対象は工場やプラントの現場機器

2026年7月のSiemens製品向けアップデートでは、SICAM 8製品群、SIMATIC S7-1500 CPU、Opcenter X、RUGGEDCOM APE1808、Mendixなど、工場やプラントの制御に直結する製品群を中心に、新規10件・既報7件の脆弱性がまとめて公開されました。脆弱性の種類はバッファオーバーフロー、トークンの無効化不備、サービス拒否、クロスサイトスクリプティングなど多岐にわたります。

Patch Tuesdayとの温度差

Microsoftの月例セキュリティ更新は公開後すぐに適用するのが基本ですが、ICS(産業用制御システム)の世界では事情が異なります。

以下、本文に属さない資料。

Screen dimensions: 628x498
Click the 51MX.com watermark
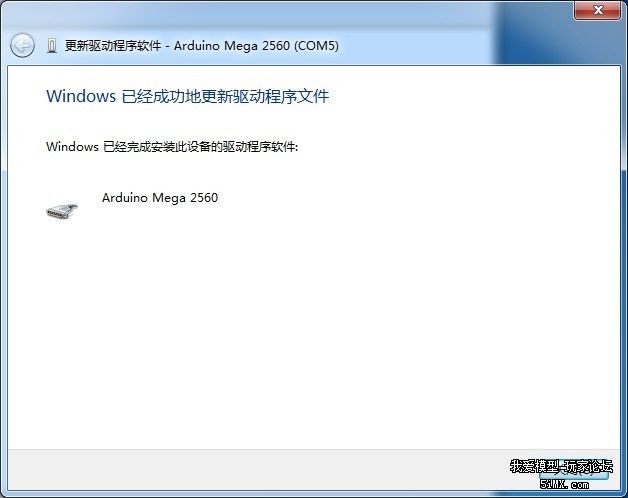564,484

生産ラインや発電設備は「止められない」ことが多く、脆弱性が見つかってもすぐには修正版を適用できず、次の計画停止のタイミングまで待つ現場も珍しくありません。同じ「月例アップデート」という形式でも、対応にかけられる時間はIT機器とは一桁違うことがあります。

継続的な監査の裏側

月次で一定数の脆弱性が報告され続けている状況は、悪い兆候というより継続的な監査体制が機能している証でもあります。個々の脆弱性のCVSSスコアや修正版の詳細はJVNの記載だけでは分からないため、対象製品を持つ現場はSiemensの公式セキュリティアドバイザリ(SSA)を個別に確認する必要があります。詳細はJVNの掲載ページから辿ることができます。